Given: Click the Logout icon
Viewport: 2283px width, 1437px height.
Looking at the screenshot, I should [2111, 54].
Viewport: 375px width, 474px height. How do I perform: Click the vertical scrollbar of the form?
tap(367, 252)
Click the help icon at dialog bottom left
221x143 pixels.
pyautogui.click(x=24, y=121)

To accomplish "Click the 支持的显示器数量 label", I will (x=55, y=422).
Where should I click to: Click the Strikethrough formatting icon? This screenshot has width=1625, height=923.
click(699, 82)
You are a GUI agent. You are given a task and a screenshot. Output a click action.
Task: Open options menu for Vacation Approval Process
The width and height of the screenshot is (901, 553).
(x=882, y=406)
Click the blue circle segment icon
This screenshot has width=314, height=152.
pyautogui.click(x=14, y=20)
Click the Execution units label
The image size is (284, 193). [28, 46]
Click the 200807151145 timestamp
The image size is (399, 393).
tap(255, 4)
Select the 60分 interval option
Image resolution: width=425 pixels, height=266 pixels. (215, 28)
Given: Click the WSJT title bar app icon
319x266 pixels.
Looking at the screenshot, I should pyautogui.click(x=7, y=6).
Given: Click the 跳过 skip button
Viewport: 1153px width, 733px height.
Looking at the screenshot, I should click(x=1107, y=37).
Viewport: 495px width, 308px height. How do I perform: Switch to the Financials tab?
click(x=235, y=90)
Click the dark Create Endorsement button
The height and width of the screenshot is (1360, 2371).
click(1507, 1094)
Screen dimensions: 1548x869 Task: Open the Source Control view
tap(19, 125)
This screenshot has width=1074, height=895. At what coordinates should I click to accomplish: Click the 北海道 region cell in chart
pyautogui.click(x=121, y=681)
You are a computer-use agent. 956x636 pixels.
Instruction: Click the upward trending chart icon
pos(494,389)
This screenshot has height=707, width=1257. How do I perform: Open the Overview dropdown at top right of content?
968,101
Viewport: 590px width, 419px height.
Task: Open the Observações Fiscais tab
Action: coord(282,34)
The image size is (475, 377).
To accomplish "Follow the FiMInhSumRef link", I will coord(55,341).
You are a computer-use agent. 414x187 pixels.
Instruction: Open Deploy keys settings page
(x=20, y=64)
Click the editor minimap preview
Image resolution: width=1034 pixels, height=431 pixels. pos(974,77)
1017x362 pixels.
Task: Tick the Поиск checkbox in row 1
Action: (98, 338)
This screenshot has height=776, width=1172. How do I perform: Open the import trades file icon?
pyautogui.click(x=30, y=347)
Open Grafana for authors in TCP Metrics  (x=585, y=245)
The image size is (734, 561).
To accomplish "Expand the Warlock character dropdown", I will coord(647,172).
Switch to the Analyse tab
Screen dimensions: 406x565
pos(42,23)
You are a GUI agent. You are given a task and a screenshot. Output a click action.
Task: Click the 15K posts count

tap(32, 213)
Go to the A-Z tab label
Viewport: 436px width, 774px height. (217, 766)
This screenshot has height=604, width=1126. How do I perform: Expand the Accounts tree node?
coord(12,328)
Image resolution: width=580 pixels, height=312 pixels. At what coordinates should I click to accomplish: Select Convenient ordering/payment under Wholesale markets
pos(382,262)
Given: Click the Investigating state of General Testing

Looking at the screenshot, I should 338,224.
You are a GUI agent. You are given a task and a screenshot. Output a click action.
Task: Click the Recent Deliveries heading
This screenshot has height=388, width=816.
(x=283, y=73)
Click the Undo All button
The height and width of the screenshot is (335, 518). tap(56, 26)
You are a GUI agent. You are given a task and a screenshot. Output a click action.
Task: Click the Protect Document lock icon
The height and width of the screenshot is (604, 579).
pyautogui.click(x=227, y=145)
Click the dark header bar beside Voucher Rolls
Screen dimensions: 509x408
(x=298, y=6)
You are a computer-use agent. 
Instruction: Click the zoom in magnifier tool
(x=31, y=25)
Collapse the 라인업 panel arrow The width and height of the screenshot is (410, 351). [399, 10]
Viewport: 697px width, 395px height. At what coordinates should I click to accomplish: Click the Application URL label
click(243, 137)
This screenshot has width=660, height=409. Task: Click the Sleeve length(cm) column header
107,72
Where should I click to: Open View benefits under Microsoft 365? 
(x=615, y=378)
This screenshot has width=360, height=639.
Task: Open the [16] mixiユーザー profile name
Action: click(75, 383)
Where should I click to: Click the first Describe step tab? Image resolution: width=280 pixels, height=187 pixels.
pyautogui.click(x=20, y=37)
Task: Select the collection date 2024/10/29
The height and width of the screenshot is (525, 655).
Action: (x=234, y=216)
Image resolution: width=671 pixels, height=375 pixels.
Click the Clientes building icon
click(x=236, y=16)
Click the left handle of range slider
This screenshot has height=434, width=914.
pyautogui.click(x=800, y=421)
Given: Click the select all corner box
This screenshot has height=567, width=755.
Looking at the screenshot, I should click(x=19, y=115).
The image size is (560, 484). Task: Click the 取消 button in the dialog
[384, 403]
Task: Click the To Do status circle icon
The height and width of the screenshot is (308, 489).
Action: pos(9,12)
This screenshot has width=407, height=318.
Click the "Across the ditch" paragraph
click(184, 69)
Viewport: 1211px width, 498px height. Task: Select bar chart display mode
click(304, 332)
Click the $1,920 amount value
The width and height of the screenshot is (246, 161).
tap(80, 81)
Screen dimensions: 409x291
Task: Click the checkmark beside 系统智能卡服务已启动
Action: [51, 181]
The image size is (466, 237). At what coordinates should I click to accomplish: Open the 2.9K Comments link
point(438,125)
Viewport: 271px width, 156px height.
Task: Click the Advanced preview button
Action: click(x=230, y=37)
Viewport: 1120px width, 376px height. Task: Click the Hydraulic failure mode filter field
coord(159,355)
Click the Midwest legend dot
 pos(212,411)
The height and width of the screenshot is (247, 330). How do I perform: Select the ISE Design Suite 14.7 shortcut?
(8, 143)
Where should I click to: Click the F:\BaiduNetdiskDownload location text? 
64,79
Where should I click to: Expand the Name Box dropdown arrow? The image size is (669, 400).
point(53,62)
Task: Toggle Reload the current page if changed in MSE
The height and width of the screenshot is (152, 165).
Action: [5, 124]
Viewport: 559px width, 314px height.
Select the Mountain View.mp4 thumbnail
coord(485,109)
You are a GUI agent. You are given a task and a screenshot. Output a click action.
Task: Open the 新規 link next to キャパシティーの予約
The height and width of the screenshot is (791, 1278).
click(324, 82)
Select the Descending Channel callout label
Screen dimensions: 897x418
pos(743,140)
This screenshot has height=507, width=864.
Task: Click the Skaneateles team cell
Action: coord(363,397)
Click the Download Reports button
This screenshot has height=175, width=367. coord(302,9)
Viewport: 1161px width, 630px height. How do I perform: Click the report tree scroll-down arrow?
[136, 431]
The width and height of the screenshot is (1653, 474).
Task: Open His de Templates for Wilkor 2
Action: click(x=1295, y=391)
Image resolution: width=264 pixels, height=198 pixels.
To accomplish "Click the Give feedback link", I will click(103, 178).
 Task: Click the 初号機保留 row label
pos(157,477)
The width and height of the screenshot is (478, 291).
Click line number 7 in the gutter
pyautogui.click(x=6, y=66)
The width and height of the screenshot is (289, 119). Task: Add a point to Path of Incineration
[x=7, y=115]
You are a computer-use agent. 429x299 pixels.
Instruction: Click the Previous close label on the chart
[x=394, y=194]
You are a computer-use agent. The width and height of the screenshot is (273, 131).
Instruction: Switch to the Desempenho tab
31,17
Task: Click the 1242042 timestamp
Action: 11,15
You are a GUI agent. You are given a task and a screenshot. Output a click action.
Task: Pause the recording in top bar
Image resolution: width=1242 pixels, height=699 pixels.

• _Task to complete_: Line by line, reproduce the records above exactly.

• _Answer to the exercise_:
Given: Click the Logout icon
Viewport: 2283px width, 1437px height.
Looking at the screenshot, I should [2111, 54].
Viewport: 375px width, 474px height. How do I perform: Click the vertical scrollbar of the form?
tap(367, 252)
Click the help icon at dialog bottom left
221x143 pixels.
pyautogui.click(x=24, y=121)

To accomplish "Click the 支持的显示器数量 label", I will (x=55, y=422).
Where should I click to: Click the Strikethrough formatting icon? This screenshot has width=1625, height=923.
click(699, 82)
You are a GUI agent. You are given a task and a screenshot. Output a click action.
Task: Open options menu for Vacation Approval Process
The width and height of the screenshot is (901, 553).
(x=882, y=406)
Click the blue circle segment icon
This screenshot has width=314, height=152.
pyautogui.click(x=14, y=20)
Click the Execution units label
The image size is (284, 193). [28, 46]
Click the 200807151145 timestamp
The image size is (399, 393).
tap(255, 4)
Select the 60分 interval option
Image resolution: width=425 pixels, height=266 pixels. (215, 28)
Given: Click the WSJT title bar app icon
319x266 pixels.
Looking at the screenshot, I should pyautogui.click(x=7, y=6).
Given: Click the 跳过 skip button
Viewport: 1153px width, 733px height.
Looking at the screenshot, I should click(x=1107, y=37).
Viewport: 495px width, 308px height. How do I perform: Switch to the Financials tab?
click(x=235, y=90)
Click the dark Create Endorsement button
The height and width of the screenshot is (1360, 2371).
click(1507, 1094)
Screen dimensions: 1548x869 Task: Open the Source Control view
tap(19, 125)
This screenshot has width=1074, height=895. At what coordinates should I click to accomplish: Click the 北海道 region cell in chart
pyautogui.click(x=121, y=681)
You are a computer-use agent. 956x636 pixels.
Instruction: Click the upward trending chart icon
pos(494,389)
This screenshot has height=707, width=1257. How do I perform: Open the Overview dropdown at top right of content?
968,101
Viewport: 590px width, 419px height.
Task: Open the Observações Fiscais tab
Action: coord(282,34)
The image size is (475, 377).
To accomplish "Follow the FiMInhSumRef link", I will coord(55,341).
You are a computer-use agent. 414x187 pixels.
Instruction: Open Deploy keys settings page
(x=20, y=64)
Click the editor minimap preview
Image resolution: width=1034 pixels, height=431 pixels. pos(974,77)
1017x362 pixels.
Task: Tick the Поиск checkbox in row 1
Action: (98, 338)
This screenshot has height=776, width=1172. How do I perform: Open the import trades file icon?
pyautogui.click(x=30, y=347)
Open Grafana for authors in TCP Metrics  (x=585, y=245)
The image size is (734, 561).
To accomplish "Expand the Warlock character dropdown", I will coord(647,172).
Switch to the Analyse tab
Screen dimensions: 406x565
pos(42,23)
You are a GUI agent. You are given a task and a screenshot. Output a click action.
Task: Click the 15K posts count

tap(32, 213)
Go to the A-Z tab label
Viewport: 436px width, 774px height. (217, 766)
This screenshot has height=604, width=1126. How do I perform: Expand the Accounts tree node?
coord(12,328)
Image resolution: width=580 pixels, height=312 pixels. At what coordinates should I click to accomplish: Select Convenient ordering/payment under Wholesale markets
pos(382,262)
Given: Click the Investigating state of General Testing

Looking at the screenshot, I should 338,224.
You are a GUI agent. You are given a task and a screenshot. Output a click action.
Task: Click the Recent Deliveries heading
This screenshot has height=388, width=816.
(x=283, y=73)
Click the Undo All button
The height and width of the screenshot is (335, 518). tap(56, 26)
You are a GUI agent. You are given a task and a screenshot. Output a click action.
Task: Click the Protect Document lock icon
The height and width of the screenshot is (604, 579).
pyautogui.click(x=227, y=145)
Click the dark header bar beside Voucher Rolls
Screen dimensions: 509x408
(x=298, y=6)
You are a computer-use agent. 
Instruction: Click the zoom in magnifier tool
(x=31, y=25)
Collapse the 라인업 panel arrow The width and height of the screenshot is (410, 351). [399, 10]
Viewport: 697px width, 395px height. At what coordinates should I click to accomplish: Click the Application URL label
click(243, 137)
This screenshot has width=660, height=409. Task: Click the Sleeve length(cm) column header
107,72
Where should I click to: Open View benefits under Microsoft 365? 
(x=615, y=378)
This screenshot has width=360, height=639.
Task: Open the [16] mixiユーザー profile name
Action: click(75, 383)
Where should I click to: Click the first Describe step tab? Image resolution: width=280 pixels, height=187 pixels.
pyautogui.click(x=20, y=37)
Task: Select the collection date 2024/10/29
The height and width of the screenshot is (525, 655).
Action: (x=234, y=216)
Image resolution: width=671 pixels, height=375 pixels.
Click the Clientes building icon
click(x=236, y=16)
Click the left handle of range slider
This screenshot has height=434, width=914.
pyautogui.click(x=800, y=421)
Given: Click the select all corner box
This screenshot has height=567, width=755.
Looking at the screenshot, I should click(x=19, y=115).
The image size is (560, 484). Task: Click the 取消 button in the dialog
[384, 403]
Task: Click the To Do status circle icon
The height and width of the screenshot is (308, 489).
Action: pos(9,12)
This screenshot has width=407, height=318.
Click the "Across the ditch" paragraph
click(184, 69)
Viewport: 1211px width, 498px height. Task: Select bar chart display mode
click(304, 332)
Click the $1,920 amount value
The width and height of the screenshot is (246, 161).
tap(80, 81)
Screen dimensions: 409x291
Task: Click the checkmark beside 系统智能卡服务已启动
Action: [51, 181]
The image size is (466, 237). At what coordinates should I click to accomplish: Open the 2.9K Comments link
point(438,125)
Viewport: 271px width, 156px height.
Task: Click the Advanced preview button
Action: click(x=230, y=37)
Viewport: 1120px width, 376px height. Task: Click the Hydraulic failure mode filter field
coord(159,355)
Click the Midwest legend dot
 pos(212,411)
The height and width of the screenshot is (247, 330). How do I perform: Select the ISE Design Suite 14.7 shortcut?
(8, 143)
Where should I click to: Click the F:\BaiduNetdiskDownload location text? 
64,79
Where should I click to: Expand the Name Box dropdown arrow? The image size is (669, 400).
point(53,62)
Task: Toggle Reload the current page if changed in MSE
The height and width of the screenshot is (152, 165).
Action: [5, 124]
Viewport: 559px width, 314px height.
Select the Mountain View.mp4 thumbnail
coord(485,109)
You are a GUI agent. You are given a task and a screenshot. Output a click action.
Task: Open the 新規 link next to キャパシティーの予約
The height and width of the screenshot is (791, 1278).
click(324, 82)
Select the Descending Channel callout label
Screen dimensions: 897x418
pos(743,140)
This screenshot has height=507, width=864.
Task: Click the Skaneateles team cell
Action: coord(363,397)
Click the Download Reports button
This screenshot has height=175, width=367. coord(302,9)
Viewport: 1161px width, 630px height. How do I perform: Click the report tree scroll-down arrow?
[136, 431]
The width and height of the screenshot is (1653, 474).
Task: Open His de Templates for Wilkor 2
Action: click(x=1295, y=391)
Image resolution: width=264 pixels, height=198 pixels.
To accomplish "Click the Give feedback link", I will click(103, 178).
 Task: Click the 初号機保留 row label
pos(157,477)
The width and height of the screenshot is (478, 291).
Click line number 7 in the gutter
pyautogui.click(x=6, y=66)
The width and height of the screenshot is (289, 119). Task: Add a point to Path of Incineration
[x=7, y=115]
You are a computer-use agent. 429x299 pixels.
Instruction: Click the Previous close label on the chart
[x=394, y=194]
You are a computer-use agent. The width and height of the screenshot is (273, 131).
Instruction: Switch to the Desempenho tab
31,17
Task: Click the 1242042 timestamp
Action: 11,15
You are a GUI agent. You are given a task and a screenshot. Output a click action.
Task: Pause the recording in top bar
Image resolution: width=1242 pixels, height=699 pixels.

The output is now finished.